>>>>
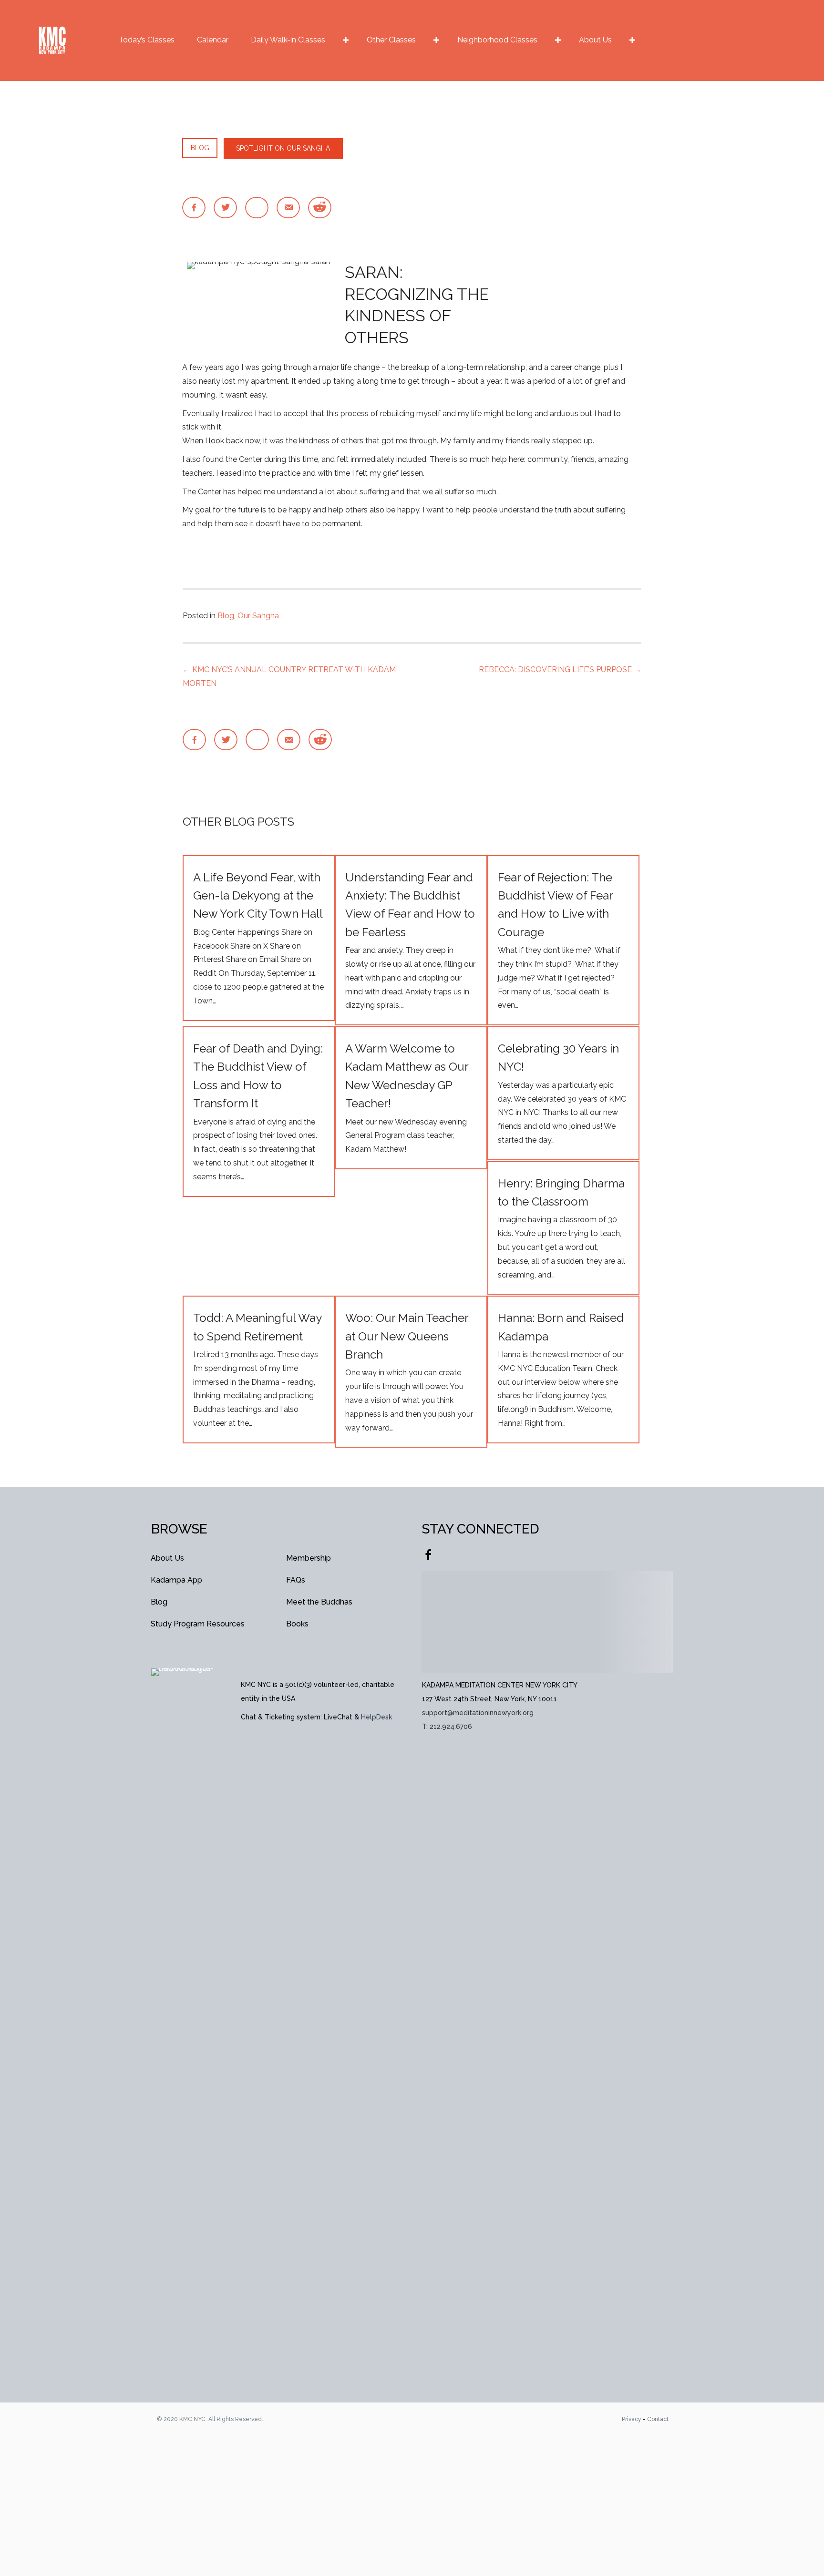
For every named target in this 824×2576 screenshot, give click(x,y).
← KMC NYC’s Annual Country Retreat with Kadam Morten (289, 676)
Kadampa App (176, 1579)
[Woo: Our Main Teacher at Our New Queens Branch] (411, 1372)
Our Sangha (258, 615)
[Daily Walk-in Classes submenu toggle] (345, 40)
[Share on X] (225, 207)
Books (297, 1623)
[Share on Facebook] (194, 207)
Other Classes (391, 39)
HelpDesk (376, 1717)
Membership (308, 1558)
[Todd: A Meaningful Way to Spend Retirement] (259, 1369)
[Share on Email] (288, 207)
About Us (595, 39)
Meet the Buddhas (319, 1601)
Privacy (631, 2419)
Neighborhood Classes (497, 39)
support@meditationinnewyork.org (478, 1713)
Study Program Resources (198, 1623)
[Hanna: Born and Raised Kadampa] (563, 1369)
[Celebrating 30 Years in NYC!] (563, 1093)
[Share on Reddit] (319, 207)
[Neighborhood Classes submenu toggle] (557, 40)
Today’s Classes (147, 39)
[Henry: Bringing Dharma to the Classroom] (563, 1228)
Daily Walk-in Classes (288, 39)
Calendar (212, 39)
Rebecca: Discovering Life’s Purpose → (560, 669)
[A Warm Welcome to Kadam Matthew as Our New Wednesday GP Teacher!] (411, 1097)
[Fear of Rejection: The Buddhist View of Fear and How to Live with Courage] (563, 940)
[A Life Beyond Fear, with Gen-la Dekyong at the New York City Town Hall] (259, 938)
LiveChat (338, 1717)
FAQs (295, 1579)
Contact (658, 2419)
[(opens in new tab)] (186, 2025)
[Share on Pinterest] (256, 207)
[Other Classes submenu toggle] (436, 40)
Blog (225, 615)
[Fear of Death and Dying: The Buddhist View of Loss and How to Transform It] (259, 1111)
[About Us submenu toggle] (632, 40)
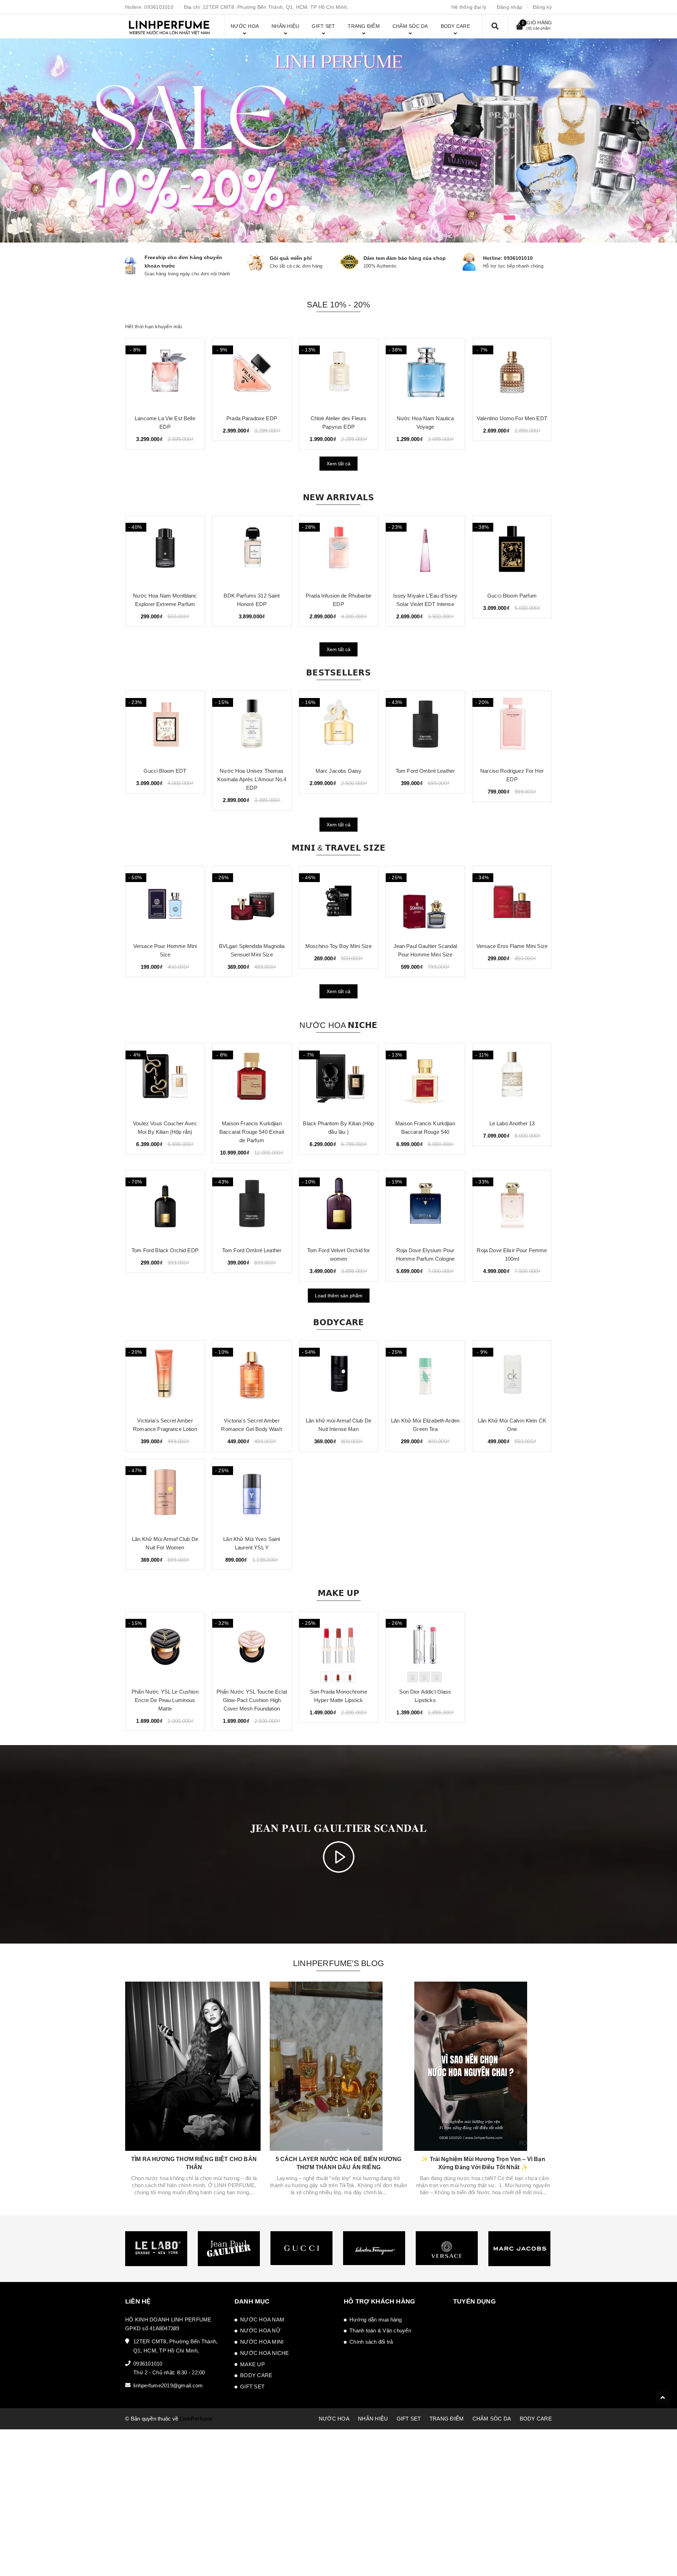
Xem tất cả (338, 463)
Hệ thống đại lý (468, 7)
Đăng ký (542, 7)
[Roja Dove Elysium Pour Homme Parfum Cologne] (425, 1205)
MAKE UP (252, 2364)
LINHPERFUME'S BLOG (338, 1963)
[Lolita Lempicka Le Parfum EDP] (251, 373)
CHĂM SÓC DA (491, 2419)
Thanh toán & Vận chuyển (380, 2330)
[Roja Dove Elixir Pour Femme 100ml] (511, 1205)
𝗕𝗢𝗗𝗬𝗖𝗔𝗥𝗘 (338, 1322)
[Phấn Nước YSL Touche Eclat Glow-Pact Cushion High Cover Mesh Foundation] (251, 1647)
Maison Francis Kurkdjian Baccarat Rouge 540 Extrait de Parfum (251, 1131)
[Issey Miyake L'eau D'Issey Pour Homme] (338, 373)
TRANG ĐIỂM (446, 2419)
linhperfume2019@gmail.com (168, 2385)
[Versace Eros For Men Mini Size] (511, 901)
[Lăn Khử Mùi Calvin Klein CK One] (511, 1376)
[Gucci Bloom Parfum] (425, 551)
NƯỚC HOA (334, 2419)
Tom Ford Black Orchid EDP (165, 1250)
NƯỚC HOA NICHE (264, 2353)
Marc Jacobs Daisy (252, 771)
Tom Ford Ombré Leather (338, 771)
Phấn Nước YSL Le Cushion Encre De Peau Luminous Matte (165, 1700)
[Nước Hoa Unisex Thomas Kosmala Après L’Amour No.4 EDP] (165, 726)
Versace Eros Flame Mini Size (425, 946)
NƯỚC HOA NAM (262, 2320)
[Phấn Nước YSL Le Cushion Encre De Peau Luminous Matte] (165, 1647)
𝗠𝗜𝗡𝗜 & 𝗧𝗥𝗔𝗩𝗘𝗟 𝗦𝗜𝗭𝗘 (338, 847)
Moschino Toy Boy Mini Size (252, 946)
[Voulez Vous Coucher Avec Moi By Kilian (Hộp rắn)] (165, 1079)
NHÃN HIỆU (373, 2419)
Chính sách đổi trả (371, 2342)
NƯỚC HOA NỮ (260, 2330)
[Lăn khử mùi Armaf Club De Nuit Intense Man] (338, 1376)
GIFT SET (252, 2387)
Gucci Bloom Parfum (425, 596)
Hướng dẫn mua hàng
<<<<
How to complete this task:
The expected output is the full data above, reproduced exactly with no images.

Finished exercise:
For every named target in this 824×2576 screenshot, give click(x,y).
← KMC NYC’s Annual Country Retreat with Kadam Morten (289, 676)
Kadampa App (176, 1579)
[Woo: Our Main Teacher at Our New Queens Branch] (411, 1372)
Our Sangha (258, 615)
[Daily Walk-in Classes submenu toggle] (345, 40)
[Share on X] (225, 207)
Books (297, 1623)
[Share on Facebook] (194, 207)
Other Classes (391, 39)
HelpDesk (376, 1717)
Membership (308, 1558)
[Todd: A Meaningful Way to Spend Retirement] (259, 1369)
[Share on Email] (288, 207)
About Us (595, 39)
Meet the Buddhas (319, 1601)
Privacy (631, 2419)
Neighborhood Classes (497, 39)
support@meditationinnewyork.org (478, 1713)
Study Program Resources (198, 1623)
[Hanna: Born and Raised Kadampa] (563, 1369)
[Celebrating 30 Years in NYC!] (563, 1093)
[Share on Reddit] (319, 207)
[Neighborhood Classes submenu toggle] (557, 40)
Today’s Classes (147, 39)
[Henry: Bringing Dharma to the Classroom] (563, 1228)
Daily Walk-in Classes (288, 39)
Calendar (212, 39)
Rebecca: Discovering Life’s Purpose → (560, 669)
[A Warm Welcome to Kadam Matthew as Our New Wednesday GP Teacher!] (411, 1097)
[Fear of Rejection: The Buddhist View of Fear and How to Live with Courage] (563, 940)
[A Life Beyond Fear, with Gen-la Dekyong at the New York City Town Hall] (259, 938)
LiveChat (338, 1717)
FAQs (295, 1579)
Contact (658, 2419)
[(opens in new tab)] (186, 2025)
[Share on Pinterest] (256, 207)
[Other Classes submenu toggle] (436, 40)
Blog (225, 615)
[Fear of Death and Dying: The Buddhist View of Loss and How to Transform It] (259, 1111)
[About Us submenu toggle] (632, 40)
Xem tất cả (338, 463)
Hệ thống đại lý (468, 7)
Đăng ký (542, 7)
[Roja Dove Elysium Pour Homme Parfum Cologne] (425, 1205)
MAKE UP (252, 2364)
LINHPERFUME'S BLOG (338, 1963)
[Lolita Lempicka Le Parfum EDP] (251, 373)
CHĂM SÓC DA (491, 2419)
Thanh toán & Vận chuyển (380, 2330)
[Roja Dove Elixir Pour Femme 100ml] (511, 1205)
𝗕𝗢𝗗𝗬𝗖𝗔𝗥𝗘 (338, 1322)
[Phấn Nước YSL Touche Eclat Glow-Pact Cushion High Cover Mesh Foundation] (251, 1647)
Maison Francis Kurkdjian Baccarat Rouge 540 Extrait de Parfum (251, 1131)
[Issey Miyake L'eau D'Issey Pour Homme] (338, 373)
TRANG ĐIỂM (446, 2419)
linhperfume2019@gmail.com (168, 2385)
[Versace Eros For Men Mini Size] (511, 901)
[Lăn Khử Mùi Calvin Klein CK One] (511, 1376)
[Gucci Bloom Parfum] (425, 551)
NƯỚC HOA (334, 2419)
Tom Ford Black Orchid EDP (165, 1250)
NƯỚC HOA NICHE (264, 2353)
Marc Jacobs Daisy (252, 771)
Tom Ford Ombré Leather (338, 771)
Phấn Nước YSL Le Cushion Encre De Peau Luminous Matte (165, 1700)
[Nước Hoa Unisex Thomas Kosmala Après L’Amour No.4 EDP] (165, 726)
Versace Eros Flame Mini Size (425, 946)
NƯỚC HOA NAM (262, 2320)
[Phấn Nước YSL Le Cushion Encre De Peau Luminous Matte] (165, 1647)
𝗠𝗜𝗡𝗜 & 𝗧𝗥𝗔𝗩𝗘𝗟 𝗦𝗜𝗭𝗘 (338, 847)
Moschino Toy Boy Mini Size (252, 946)
[Voulez Vous Coucher Avec Moi By Kilian (Hộp rắn)] (165, 1079)
NHÃN HIỆU (373, 2419)
Chính sách đổi trả (371, 2342)
NƯỚC HOA NỮ (260, 2330)
[Lăn khử mùi Armaf Club De Nuit Intense Man] (338, 1376)
GIFT SET (252, 2387)
Gucci Bloom Parfum (425, 596)
Hướng dẫn mua hàng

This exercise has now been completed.